Both films obviously lend themselves to discussions about the cultural production of gender and alternative gender expressions, and, in particular, about understandings of Native American–derived two-spirit embodiments and Samoa’s faʻafafine, for example. Within indigenous studies these films stand out for tackling sexuality and its relationship to colonial power within Native communities, a topic that is only beginning to be more widely addressed in those communities. Two texts that would pair well with these films by introducing students to the histories surrounding such silences are Dan Taulapapa McMullin’s “Fa’afafine Notes: On Tagaloa, Jesus, and Nafuana” and Chris Finley’s “Decolonizing the Queer Native Body (and Recovering the Native Bull-Dyke): Bringing ‘Sexy Back’ and Out of Native Studies’ Closet.”3 The former includes a series of prosaic notes from “a wandering memory” linking McMullin’s trajectory from little boy to self-recognition as fa’afafine in Samoa. McMullin remembers the dissolution of self in the face of Christian homophobia and plots a way forward through Samoa’s greatest warrior, Nafuana. Finley, meanwhile, asserts a sex-positive, queer-friendly discussion of sexuality in response to colonial legacies of sexual violence that will provide a useful theoretical foundation for students. The difficulties both McMullin and Finley address regarding Native discussions of sexuality are reflected in each of these films, with respect to the changes Gomes observes and the various processes of acceptance the māhū drag queens of Ke Kulana experience, as well as the challenges Wong-Kalu and Komai face in Kumu Hina.

1 Kanaka Maoli, meaning “indigenous person,” is one of several terms chosen by Native Hawaiians to refer to themselves.

2 The 1998 constitutional amendment is noteworthy not just for the tremendous rancor and homophobia it uncovered in Hawaii in the months leading up to the election, but also because it was the first constitutional amendment in the United States to target same-sex couples (http://www.lambdalegal.org/in-court/cases/baehr-v-miike).

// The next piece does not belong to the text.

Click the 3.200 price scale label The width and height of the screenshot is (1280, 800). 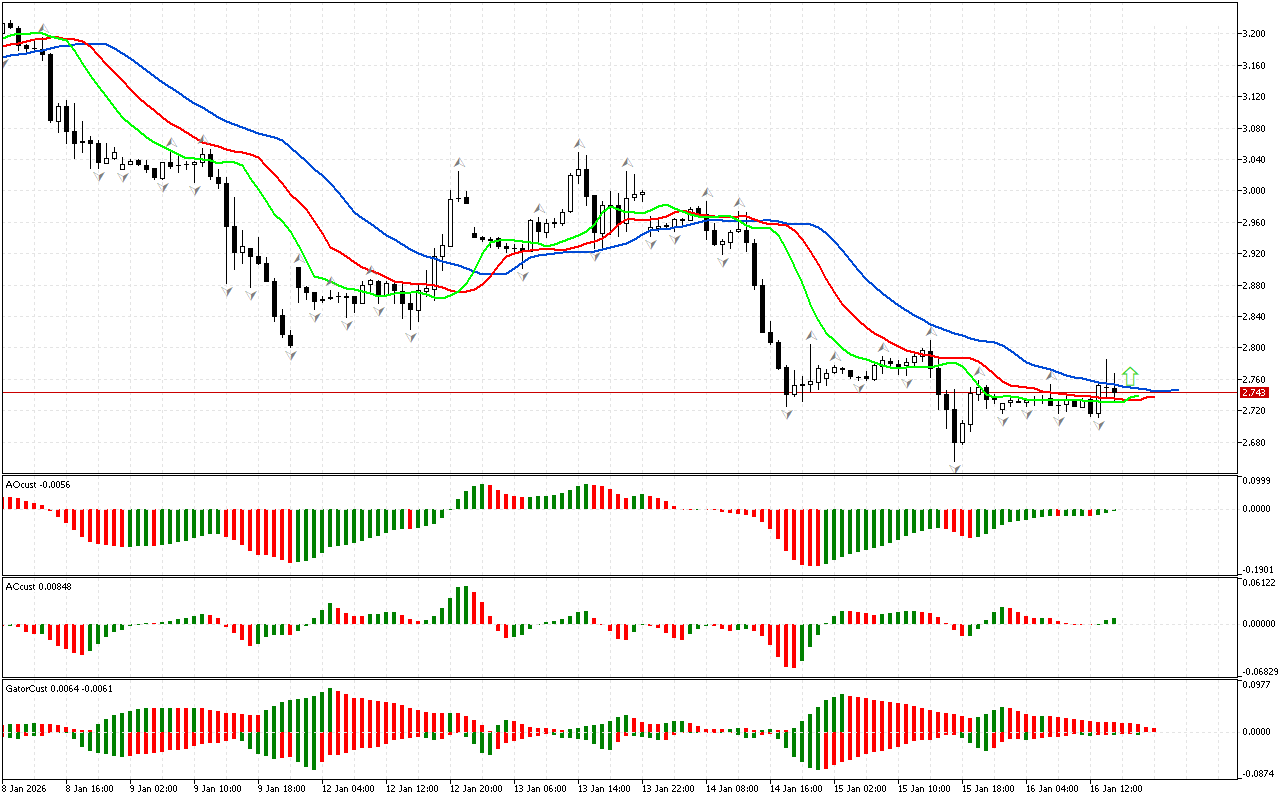click(1254, 34)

3 Dan Taulapapa McMullin, “Fa’afafine Notes: On Tagaloa, Jesus, and Nafuana” (81-94) and Chris Finley, “Decolonizing the Queer Native Body (and Recovering the Native Bull-Dyke): Bringing ‹Sexy Back” and Out of Native Studies’ Closet” (31-42) both in Queer Indigenous Studies: Critical Interventions in Theory, Politics, and Literature, ed. Qwo-Li Driskill, Chris Finley, Brian Joseph Gilley, and Scott Lauria Morgensen (Tucson: University of Arizona Press, 2011).

Angeline Shaka (angelineshaka@gmail.com) is a queer dance and performance scholar. She adjuncts in the University of North Carolina system where she teaches courses in dance studies and on the politics of performance. Her research interests include Indigenous performance and representation, choreographies of queer corporeality, and activist performance, and her publications can be found in Theatre Journal and The Routledge Encyclopedia of Modernism.